- Poster
- Directed by: M. Rathnakumar
- Written by: M. Rathnakumar
- Produced by: Malar Balu K. Dhandapani
- Starring: Sathyaraj; Soundarya; Sukanya;
- Cinematography: B. Kannan
- Edited by: K. Pazhanivel
- Music by: Deva
- Production company: Malar Films
- Release date: 10 November 1996;
- Running time: 155 minutes
- Country: India
- Language: Tamil

= Senathipathi =

1996 film by M. Rathnakumar

Senathipathi (/seɪnɑːðɪpəθi/ ) is a 1996 Indian Tamil language drama film written and directed by M. Rathnakumar. The film stars Sathyaraj in dual roles, along with Soundarya and Sukanya. It was released on 10 November 1996.

== Plot ==

Senathipathi is a rich and respected villager. He is married to Meenakshi, while his younger brother Sethupathi is good-for-nothing. Senathipathi and Lingappan, another rich, respected village man and their area chief, are best friends. Senathipathi has been charged for the past 10 years with the duty of protecting the village against robbers, which he has fulfilled with 100% efficiency. Lingappan's daughter Aishwarya, a clever, beautiful, and arrogant girl, returns after studying in the city. Sethupathi and Aishwarya eventually fall in love, but Lingappan is against inter-caste marriage and sees them together. Nagappan is a long-distant relative of Lingappan and the head of their rival village. Though he is rich, Nagappan has bad habits, and so does his only son. Lingappan's and Nagappan's villages clash every year to receive water from the canal during farming season, though justice is on Lingappan's village. After failing to get water for the past 10 years, Nagappa receives photos of Sethu and Aishwarya clubbing each other. He sends the photos to all of his caste's leaders so that no one would wed Aishwarya. Then, Nagappan can make his son marry her and have all of Lingappam's properties, including the canal's check-dams, owned by him.

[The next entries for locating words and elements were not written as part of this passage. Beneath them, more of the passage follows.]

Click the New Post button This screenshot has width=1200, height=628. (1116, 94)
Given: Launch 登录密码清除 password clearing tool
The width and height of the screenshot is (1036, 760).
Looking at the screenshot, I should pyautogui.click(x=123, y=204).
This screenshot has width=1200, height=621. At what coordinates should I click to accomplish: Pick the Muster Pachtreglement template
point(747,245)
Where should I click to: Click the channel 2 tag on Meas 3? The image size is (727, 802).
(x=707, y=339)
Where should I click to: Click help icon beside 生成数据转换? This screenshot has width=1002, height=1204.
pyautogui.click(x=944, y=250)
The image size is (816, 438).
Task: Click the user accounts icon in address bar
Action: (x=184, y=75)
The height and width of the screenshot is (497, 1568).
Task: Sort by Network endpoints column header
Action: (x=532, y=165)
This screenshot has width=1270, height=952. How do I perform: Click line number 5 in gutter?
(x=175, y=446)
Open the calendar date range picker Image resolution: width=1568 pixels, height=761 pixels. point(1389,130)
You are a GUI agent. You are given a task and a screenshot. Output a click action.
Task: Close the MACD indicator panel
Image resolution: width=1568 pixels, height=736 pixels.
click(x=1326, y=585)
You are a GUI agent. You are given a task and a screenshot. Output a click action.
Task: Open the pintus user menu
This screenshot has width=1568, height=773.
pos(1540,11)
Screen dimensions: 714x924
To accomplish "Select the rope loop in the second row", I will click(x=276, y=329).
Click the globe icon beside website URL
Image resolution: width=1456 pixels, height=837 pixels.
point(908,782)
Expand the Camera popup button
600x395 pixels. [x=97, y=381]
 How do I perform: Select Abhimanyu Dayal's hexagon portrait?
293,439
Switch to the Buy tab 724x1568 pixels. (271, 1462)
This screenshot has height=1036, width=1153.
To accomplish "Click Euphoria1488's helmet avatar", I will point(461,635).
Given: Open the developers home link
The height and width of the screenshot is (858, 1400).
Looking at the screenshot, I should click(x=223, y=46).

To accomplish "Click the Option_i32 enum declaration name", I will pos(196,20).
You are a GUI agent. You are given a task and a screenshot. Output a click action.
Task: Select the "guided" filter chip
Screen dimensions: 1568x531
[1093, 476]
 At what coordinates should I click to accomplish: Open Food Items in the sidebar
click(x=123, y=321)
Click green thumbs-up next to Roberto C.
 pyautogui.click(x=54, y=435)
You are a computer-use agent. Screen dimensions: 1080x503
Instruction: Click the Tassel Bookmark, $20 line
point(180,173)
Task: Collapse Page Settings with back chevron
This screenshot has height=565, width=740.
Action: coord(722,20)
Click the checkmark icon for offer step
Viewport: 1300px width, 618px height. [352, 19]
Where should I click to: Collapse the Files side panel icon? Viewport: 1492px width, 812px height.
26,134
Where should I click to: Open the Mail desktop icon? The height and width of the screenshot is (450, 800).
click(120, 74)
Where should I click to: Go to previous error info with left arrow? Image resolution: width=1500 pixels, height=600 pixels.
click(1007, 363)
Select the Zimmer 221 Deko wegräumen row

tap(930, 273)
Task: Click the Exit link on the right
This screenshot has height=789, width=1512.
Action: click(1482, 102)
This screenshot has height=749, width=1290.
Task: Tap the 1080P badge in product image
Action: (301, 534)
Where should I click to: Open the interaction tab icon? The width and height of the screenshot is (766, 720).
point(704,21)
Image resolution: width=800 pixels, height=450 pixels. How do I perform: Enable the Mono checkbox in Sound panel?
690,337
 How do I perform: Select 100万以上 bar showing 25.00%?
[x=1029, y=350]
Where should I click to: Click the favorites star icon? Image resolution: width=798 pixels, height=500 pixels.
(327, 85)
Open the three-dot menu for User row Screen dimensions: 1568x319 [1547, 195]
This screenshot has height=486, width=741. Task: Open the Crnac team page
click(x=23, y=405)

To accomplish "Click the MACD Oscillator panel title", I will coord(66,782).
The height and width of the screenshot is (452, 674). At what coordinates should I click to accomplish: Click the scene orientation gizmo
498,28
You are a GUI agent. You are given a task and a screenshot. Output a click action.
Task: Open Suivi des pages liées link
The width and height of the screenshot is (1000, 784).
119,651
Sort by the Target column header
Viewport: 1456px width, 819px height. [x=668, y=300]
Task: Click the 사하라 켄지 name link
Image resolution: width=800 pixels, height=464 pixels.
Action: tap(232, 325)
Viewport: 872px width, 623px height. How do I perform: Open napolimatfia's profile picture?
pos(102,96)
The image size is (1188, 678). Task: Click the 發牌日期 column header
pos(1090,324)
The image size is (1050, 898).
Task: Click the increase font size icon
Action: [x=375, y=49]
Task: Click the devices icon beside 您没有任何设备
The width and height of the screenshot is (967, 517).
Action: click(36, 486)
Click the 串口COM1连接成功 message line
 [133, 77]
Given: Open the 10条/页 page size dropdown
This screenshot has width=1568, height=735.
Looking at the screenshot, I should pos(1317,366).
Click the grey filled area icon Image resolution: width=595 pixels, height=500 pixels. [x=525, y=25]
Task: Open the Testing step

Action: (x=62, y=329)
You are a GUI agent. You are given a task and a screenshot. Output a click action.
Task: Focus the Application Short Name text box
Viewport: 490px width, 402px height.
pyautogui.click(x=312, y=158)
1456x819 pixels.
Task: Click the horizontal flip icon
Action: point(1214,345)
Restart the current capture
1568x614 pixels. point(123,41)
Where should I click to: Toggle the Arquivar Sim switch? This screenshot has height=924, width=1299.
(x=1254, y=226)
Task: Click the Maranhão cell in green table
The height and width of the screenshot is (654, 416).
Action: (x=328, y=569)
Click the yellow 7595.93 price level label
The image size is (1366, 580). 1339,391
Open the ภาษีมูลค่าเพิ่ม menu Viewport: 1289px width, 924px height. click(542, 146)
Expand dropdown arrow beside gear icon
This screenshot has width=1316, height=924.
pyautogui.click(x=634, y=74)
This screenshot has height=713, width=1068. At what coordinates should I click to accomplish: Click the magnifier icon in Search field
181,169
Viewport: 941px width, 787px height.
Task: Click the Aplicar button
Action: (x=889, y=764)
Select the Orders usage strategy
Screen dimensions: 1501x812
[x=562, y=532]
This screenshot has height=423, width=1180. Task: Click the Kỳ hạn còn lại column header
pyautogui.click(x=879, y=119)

Meanwhile, to protect Aishwarya, Lingappan cleverly assigns her to live in Senathipathi's house until her marriage, so that she would be a guarded object of Senathipathi, and his brother would be away from her. Sethu and Aishwarya try to break up, but cannot. Aishwarya blackmails Sethu to marry her the next day, or she will commit suicide. The next day, at the moment of marriage, Senathipathi intercepts Sethu, asking him to either surrender Aishwarya or come to a one-on-one till death. Sethu surrenders Aishwarya and is expelled from the house. Lingappan sees all of this from afar. He tries to get an alliance with Aishwarya but fails. Then, Nagappan proposes an alliance, and Lingappan takes it. Sethupathi hands over Aishwarya and keeps his honour. Then, Aishwarya and her mother plead that Lingappan change his mind. When he is about to, Nagappan and his son come and drag Aishwarya out to be wed. Lingappan shoots both of them dead and starts to find Sethupathi.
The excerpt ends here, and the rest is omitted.